Elevation Of Western Side Of The Trent Bridge At Nottingham
Writer: Tarbotton, Marriott Ogle (1835 - 1887)
Medium: Photographic print
Elevation of the western side of the Old Trent bridge at Nottingham, from survey and measurements taken in June and July 1869 by S. Dutton Walker. The plan beneath shows the relative position of the proposed new bridge.
"The foundations of the Old Bridge are formed of oak piles, which are driven into the gravel-bed of the river...The materials of the Bridge are bricks and stone - the former have been of a very durable and superior quality. The stone of the older parts of the work has been obtained from the local Keuper beds of the new red sandstone, and that of the modern parts from the millstone grit of Derbyshire. In this Bridge is proved the complete durability of the local beds of sandstone, which now are very little used, and also the suitability of Derbyshire grit for similar purposes.
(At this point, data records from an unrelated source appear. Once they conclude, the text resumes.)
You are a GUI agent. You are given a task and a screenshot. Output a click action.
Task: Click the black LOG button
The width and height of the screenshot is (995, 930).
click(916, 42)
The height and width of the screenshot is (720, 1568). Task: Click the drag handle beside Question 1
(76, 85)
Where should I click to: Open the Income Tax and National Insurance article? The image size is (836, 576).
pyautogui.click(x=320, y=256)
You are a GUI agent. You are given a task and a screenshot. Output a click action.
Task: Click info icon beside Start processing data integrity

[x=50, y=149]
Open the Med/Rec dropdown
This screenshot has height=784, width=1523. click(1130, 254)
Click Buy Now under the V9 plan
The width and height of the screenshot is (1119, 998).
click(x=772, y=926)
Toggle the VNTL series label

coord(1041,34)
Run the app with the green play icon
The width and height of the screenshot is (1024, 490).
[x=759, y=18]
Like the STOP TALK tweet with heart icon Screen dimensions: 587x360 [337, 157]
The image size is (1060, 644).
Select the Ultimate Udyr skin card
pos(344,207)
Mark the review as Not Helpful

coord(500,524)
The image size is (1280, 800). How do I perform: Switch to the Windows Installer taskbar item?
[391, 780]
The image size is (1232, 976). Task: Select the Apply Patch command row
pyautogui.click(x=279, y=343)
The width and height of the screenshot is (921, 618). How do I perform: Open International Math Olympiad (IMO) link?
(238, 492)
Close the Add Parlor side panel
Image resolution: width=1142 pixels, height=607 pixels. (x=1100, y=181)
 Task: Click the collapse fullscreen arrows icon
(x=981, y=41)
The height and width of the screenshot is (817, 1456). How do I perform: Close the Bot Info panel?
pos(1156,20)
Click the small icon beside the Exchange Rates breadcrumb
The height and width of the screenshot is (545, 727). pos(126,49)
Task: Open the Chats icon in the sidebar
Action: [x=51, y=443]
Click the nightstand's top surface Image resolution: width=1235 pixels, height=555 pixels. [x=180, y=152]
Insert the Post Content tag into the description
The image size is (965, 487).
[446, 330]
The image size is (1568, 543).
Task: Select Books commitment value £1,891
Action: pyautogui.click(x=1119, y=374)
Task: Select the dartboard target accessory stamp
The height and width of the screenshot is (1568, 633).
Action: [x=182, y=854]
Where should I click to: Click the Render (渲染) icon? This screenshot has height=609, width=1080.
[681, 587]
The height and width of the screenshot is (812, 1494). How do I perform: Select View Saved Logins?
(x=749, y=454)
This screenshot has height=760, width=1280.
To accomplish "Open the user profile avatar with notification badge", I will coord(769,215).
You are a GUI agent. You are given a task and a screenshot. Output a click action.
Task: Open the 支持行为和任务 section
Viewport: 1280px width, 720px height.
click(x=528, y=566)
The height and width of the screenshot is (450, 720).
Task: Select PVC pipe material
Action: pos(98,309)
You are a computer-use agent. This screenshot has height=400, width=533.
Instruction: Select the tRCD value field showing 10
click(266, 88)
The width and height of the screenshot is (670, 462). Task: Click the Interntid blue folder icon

The masonry of the piers and arches is very much shaken in various places, the result of floods and subsidence, and the face-walls and arches are tied and bonded together to a great extent with iron."
The New Trent Bridge was designed and erected by Marriott Ogle Tarbotton who held office as Nottingham's Borough Engineer from 1859 to 1880.
"The demolition of the Old Bridge was commenced in October 1871, and before the close of the year a considerable portion of it had been removed."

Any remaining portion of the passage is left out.